Eli, te escribo.

Vanessa y yo siempre nos mofamos levemente de ese ejercicio de duelo tan bizarro que es hablarle directamente al difunto. En las esquelas lo hacen todo el tiempo. Antes las comentábamos bastante. Ahora, con el Feisbúk y todo eso, la gente constantemente resuelve su misterio de la vida, el amor y la muerte deseándole al falleciente “que vuele alto” y revelándole todo tipo de sentimientos e información que, por diversas circunstancias, nunca pudo decirle en vida.

Pues te informo que a ti te voy a escribir así, Elizardo. Lo siento si tú también eras de este corillito de los que pensábamos que era una modalidad extraña y hasta borderline ridícula o sinsentido. Te voy a hablar directamente. Porque no pude despedirme de ti. Me quedan entonces cosas, muchas, que decirte aunque no me quepan todas aquí.
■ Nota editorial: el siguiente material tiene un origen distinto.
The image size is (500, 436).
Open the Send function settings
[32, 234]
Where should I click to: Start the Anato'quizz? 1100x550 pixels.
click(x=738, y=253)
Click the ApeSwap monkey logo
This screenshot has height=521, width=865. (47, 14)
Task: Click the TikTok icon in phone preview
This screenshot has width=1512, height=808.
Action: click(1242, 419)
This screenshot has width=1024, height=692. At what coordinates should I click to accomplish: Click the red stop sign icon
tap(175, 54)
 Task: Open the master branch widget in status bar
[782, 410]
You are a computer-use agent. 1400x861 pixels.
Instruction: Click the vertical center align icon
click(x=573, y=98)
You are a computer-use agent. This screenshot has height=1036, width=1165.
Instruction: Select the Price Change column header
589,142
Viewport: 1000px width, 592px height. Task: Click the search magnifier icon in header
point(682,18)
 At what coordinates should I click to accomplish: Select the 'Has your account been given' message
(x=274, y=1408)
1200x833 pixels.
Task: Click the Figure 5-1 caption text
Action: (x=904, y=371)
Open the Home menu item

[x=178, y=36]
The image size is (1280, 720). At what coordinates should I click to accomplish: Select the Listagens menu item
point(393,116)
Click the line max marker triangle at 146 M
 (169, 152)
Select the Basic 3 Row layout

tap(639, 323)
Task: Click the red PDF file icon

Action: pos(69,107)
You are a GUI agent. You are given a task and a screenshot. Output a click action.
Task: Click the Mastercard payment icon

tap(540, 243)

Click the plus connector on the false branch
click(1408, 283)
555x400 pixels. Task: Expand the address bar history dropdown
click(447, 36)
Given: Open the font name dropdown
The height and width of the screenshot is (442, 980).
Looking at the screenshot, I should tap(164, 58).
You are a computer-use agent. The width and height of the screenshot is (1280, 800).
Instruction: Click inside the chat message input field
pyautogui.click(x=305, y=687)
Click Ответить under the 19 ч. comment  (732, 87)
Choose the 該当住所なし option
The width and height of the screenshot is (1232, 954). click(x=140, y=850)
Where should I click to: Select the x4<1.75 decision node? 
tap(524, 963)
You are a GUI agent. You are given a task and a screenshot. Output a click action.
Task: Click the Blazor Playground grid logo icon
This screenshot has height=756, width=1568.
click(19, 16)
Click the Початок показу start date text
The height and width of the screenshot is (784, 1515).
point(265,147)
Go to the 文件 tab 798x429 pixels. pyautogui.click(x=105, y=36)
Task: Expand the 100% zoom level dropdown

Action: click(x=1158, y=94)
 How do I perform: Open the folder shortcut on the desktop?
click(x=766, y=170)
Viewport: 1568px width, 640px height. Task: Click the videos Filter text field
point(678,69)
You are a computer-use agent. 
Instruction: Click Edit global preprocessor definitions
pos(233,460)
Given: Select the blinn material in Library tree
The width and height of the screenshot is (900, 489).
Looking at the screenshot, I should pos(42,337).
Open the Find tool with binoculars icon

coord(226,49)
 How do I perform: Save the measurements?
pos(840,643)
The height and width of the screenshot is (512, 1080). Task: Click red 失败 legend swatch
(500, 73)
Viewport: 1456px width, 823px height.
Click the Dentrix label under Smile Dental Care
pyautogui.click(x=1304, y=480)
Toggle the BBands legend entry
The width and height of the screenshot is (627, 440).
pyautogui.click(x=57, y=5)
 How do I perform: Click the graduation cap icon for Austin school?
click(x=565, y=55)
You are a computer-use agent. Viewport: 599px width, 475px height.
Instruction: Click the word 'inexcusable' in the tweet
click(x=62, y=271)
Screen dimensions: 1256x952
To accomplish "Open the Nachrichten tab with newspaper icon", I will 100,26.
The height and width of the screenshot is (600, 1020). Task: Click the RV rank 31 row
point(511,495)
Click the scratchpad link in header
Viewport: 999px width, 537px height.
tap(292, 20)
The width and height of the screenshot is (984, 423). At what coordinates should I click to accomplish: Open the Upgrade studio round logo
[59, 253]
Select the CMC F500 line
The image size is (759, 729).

Sí llegué a decirte lo bello y romanticón que se sentía llevarle un manuscrito al editor a su casa. Andar las calles del Viejo San Juan con el libro en mano, llamarlo por las rejas antiguas: “Eeeeeli, Maaari”. Previo a aquel día, no sé si te acordarías pero te envié un imeil. No era sobre mi libro. Quería saber si te interesaba evaluar el libro de Arturo, mi compañero, unas memorias sobre cómo se ganó la lucha contra el gasoducto. Te decía lo que pensaba del libro y por qué debías considerarlo, a lo que me contestaste: “Si a ti te gustó, perfecto. Con muchísimo gusto. Tráemelo”. Ese día, llegando a tu casa, te dije que por fin sabía lo que se sentía llevarle el manuscrito en papel, en persona, a un gran editor, en su casa, al atardecer, frente al mar, un lugar hermoso, único, estupendo. “Esto sí es ser escritora”, vacilé contigo. En el fondo, Eli, era cierto que tú eras un gran editor. Ese importante punto estaba cubierto en la especie de broma que era todo lo demás. Pero sí quise decirte que ser tu amiga y que comentaras con exceso de generosidad mis columnas y ahora también el libro de Arturo, me honraba.

Vanessa, Sofía y yo publicamos nuestros dos libros de Fuera del quicio con otras editoriales. Cuando te envié la invitación de la última presentación, me contestaste: “No voy. Me caen mal. Aunque sea literatura erótica”. Qué mucho nos reímos. Te acusé de estar mordío con la competencia, de no habernos rogado para publicarnos el libro. Y te conté de un libro erótico del siglo XVII que estaba escribiendo y que ése sí lo publicaría con Callejón, que sería escandaloso, pornográfico y raro, aseguraba en mi fantasía grandiosa. Obvio que sí te apareciste por la presentación de nuestro libro (Del desorden habitual de las cosas). Siempre ibas. No faltabas nunca a estas cosas, Eli, ni a las de tanta gente a la que siempre nos levantabas, nos exaltabas con comentarios tremendos, exageradamente generosos. Yo juraba que pertenecía a un selectísimo grupo de columnistas que leías con gozo y devoción pero ya veo que no. A todos nos tratabas así. Somos un ejército de escritores –tanto finos escritores como escritoras de oficio como yo– al que te desvivías por mantener en alto, animado, en condiciones emocionales productivas, contra todo el pronóstico que nos pudiera deparar la realidad del trabajo cultural en el País. Sé que ya lo ha dicho el mundo entero, Eli, pero eras un hombre bueno y amoroso, un tipo divertido y buen conversador, siempre siempre cariñoso y reconciliador ante todo. Es realmente raro que alguien tan culto como tú sea así. Por eso con Maritza hacías una pareja tan sensacional, porque en eso son iguales, dos gotas de agua que refrescan los efectos y malestares del País adoquín por adoquín.

Eli, ahora vas a ser como el Gabo, que cuando murió, todo el mundo tenía un cuento con él (Sofía escribió esa columna). Hubiese querido despedirme de ti. Hubiese querido decirte que te quería inmensamente, que te extrañaría, que nos dejarías un vacío muy profundo en el País pero que todo estaría bien. La muerte es lo más triste, es temible su estricta soledad pero es también muy bella cuando se vive como tú lo hiciste. Ese momento en que se va consumiendo el último ápice de energía de un cuerpo siempre me parece que es como un parto pero al revés. Bueno, tú sabes, Eli. Como en los cuentos más tremendos, como en una novela de Hemingway.